New York Mandates AI Advertising Disclosures, Setting Up Clash With Trump Executive Order
New York has become the first U.S. state to require advertisers to disclose when commercials include AI-generated synthetic performers, according to an announcement from Governor Kathy Hochul. The move arrives as President Donald Trump signed an executive order aimed at curbing state-level AI regulation and steering the U.S. toward a single national framework.
Hochul signed two SAG-AFTRA–backed bills. One law requires anyone who produces or creates an advertisement to identify if it includes AI-generated synthetic performers. The other measure, identified as S.8391, requires consent from heirs or executors if someone seeks to use a person’s likeness in certain contexts.
New York’s disclosure requirement includes financial penalties. Violations incur a $1,000 fine for the first instance and $5,000 for subsequent violations.
The state action lands in the middle of a broader national debate over how AI should be governed, and whether states should be able to set their own rules when Congress has not enacted comprehensive AI legislation.
Across the country, dozens of states have passed AI-related laws in areas such as:
- banning the creation of nonconsensual nude images using AI,
- requiring government agencies and businesses to disclose AI usage,
- mandating checks for algorithmic discrimination, and
- protecting whistleblowers.
Trump’s executive order directly challenges that state-by-state approach. During the announcement, David Sacks, the White House AI and crypto czar, said: “We have over a thousand bills going through State legislatures right now to regulate AI, over a hundred of them have already passed, 25% of them are in California, New York and Illinois.” He argued that “50 states running in 50 different directions” does not make sense.
The executive order also outlines specific steps to identify and potentially counter state laws the administration views as conflicting with federal policy. It directs Commerce Secretary Howard Lutnick to produce, within 90 days, an evaluation of existing state AI laws that are considered “onerous,” and to refer those laws to an AI Litigation Task Force for potential challenge. The order says the evaluation must, at a minimum, flag laws that “require AI models to alter their truthful outputs” or compel disclosures or reporting in ways that could violate the First Amendment or other constitutional protections.
In parallel, the order instructs the Federal Communications Commission. It states that within 90 days of the publication of certain identification requirements, the FCC chairman, in consultation with the Special Advisor for AI and Crypto, should initiate a proceeding to determine whether to adopt a federal reporting and disclosure standard for AI models that preempts conflicting state laws.
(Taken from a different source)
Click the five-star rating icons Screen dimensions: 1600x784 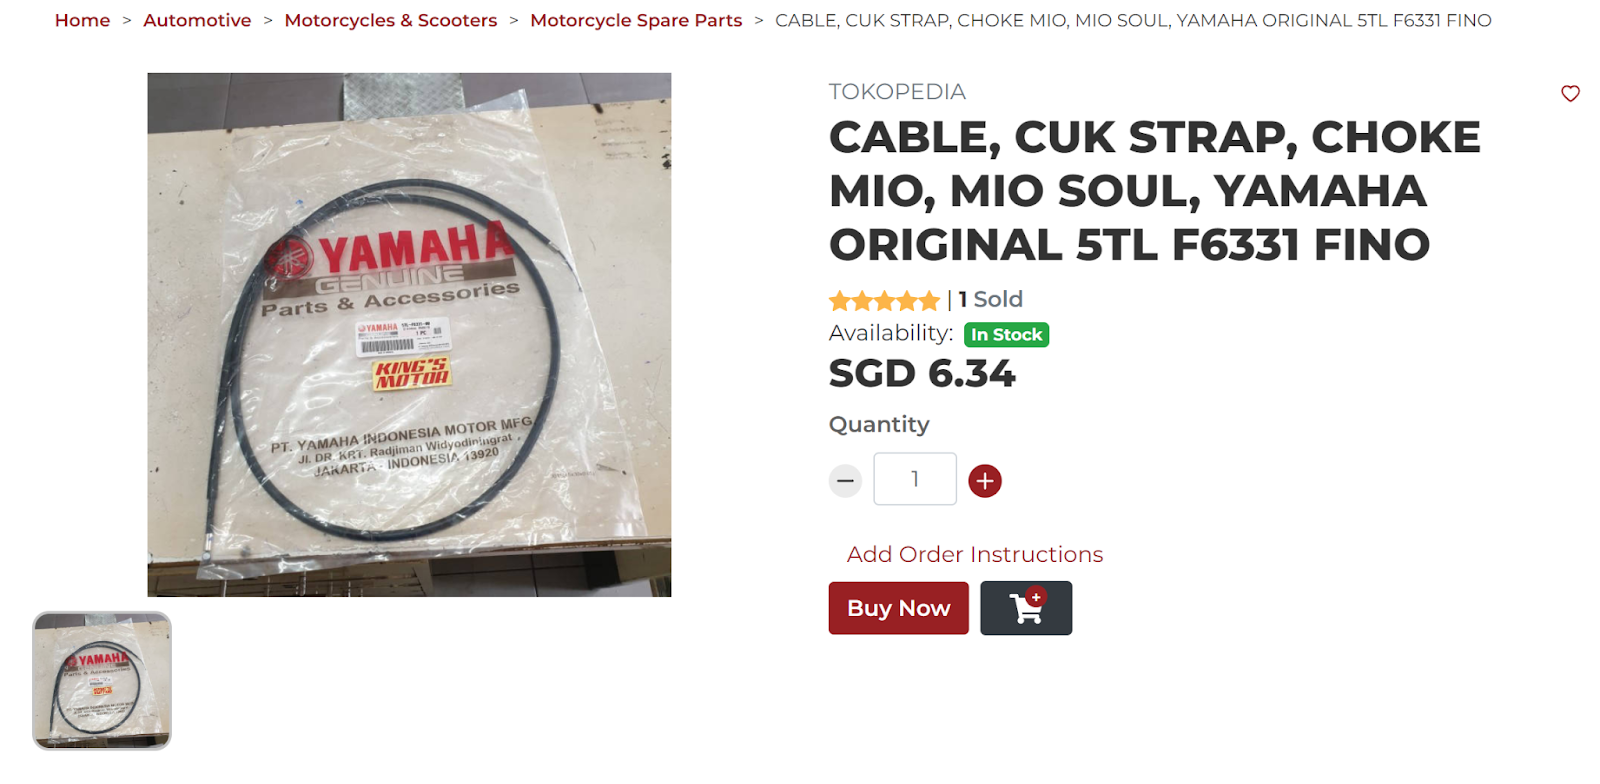pyautogui.click(x=884, y=300)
The executive order also ties the federal government’s leverage to funding. States identified as having certain “onerous” laws may need to enter agreements not to enforce those statutes in order to receive discretionary federal funding.
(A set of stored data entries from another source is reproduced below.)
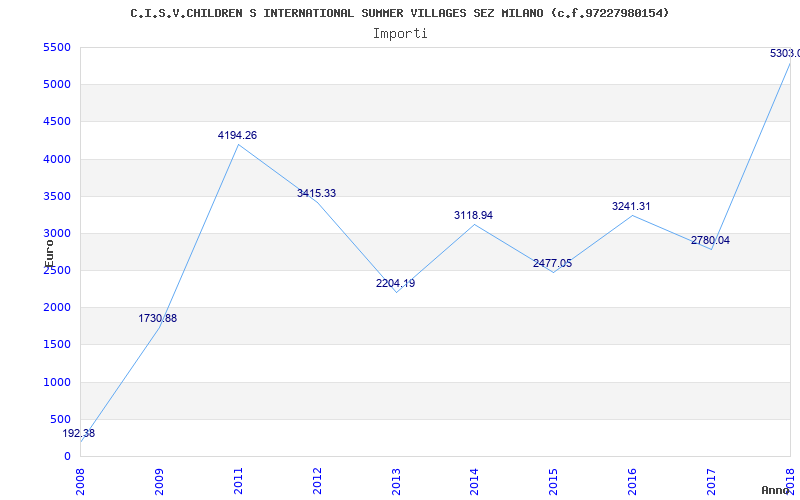Select the 1730.88 value label

tap(158, 318)
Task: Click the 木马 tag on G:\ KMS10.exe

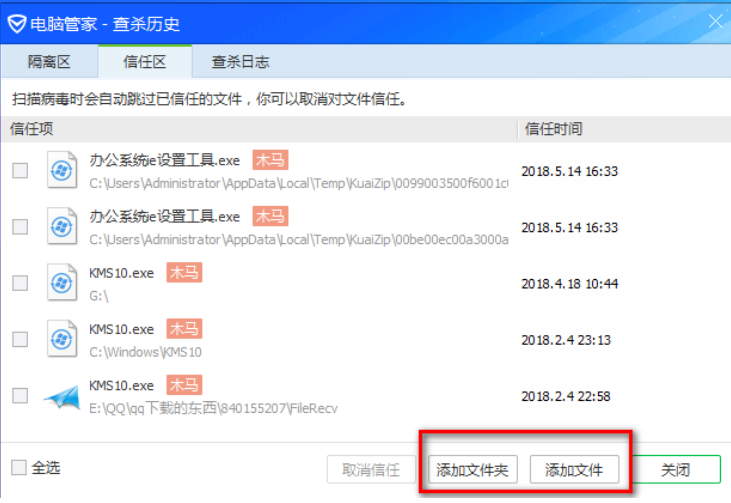Action: point(184,273)
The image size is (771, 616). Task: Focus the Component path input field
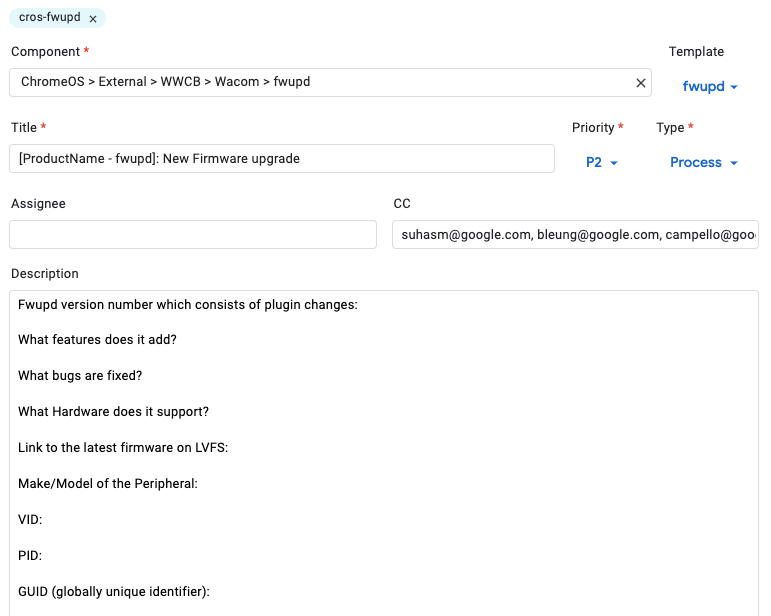point(320,82)
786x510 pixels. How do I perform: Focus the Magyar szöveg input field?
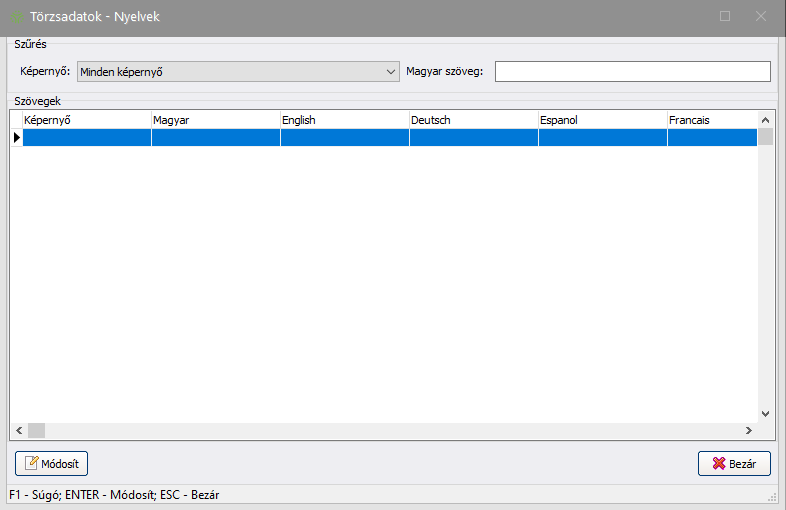coord(632,72)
Criticism of the executive order has been public. Rep. Don Beyer of Virginia called it a “terrible idea” that would “create a lawless Wild West environment for AI companies.” New York Assemblymember Alex Bores described the order as a “massive windfall” for AI companies.
The developments underscore a growing policy fault line that also matters for crypto and fintech: disclosure standards, federal preemption, and the scope of state consumer-protection rules increasingly shape how emerging technologies are marketed, deployed, and regulated in the U.S.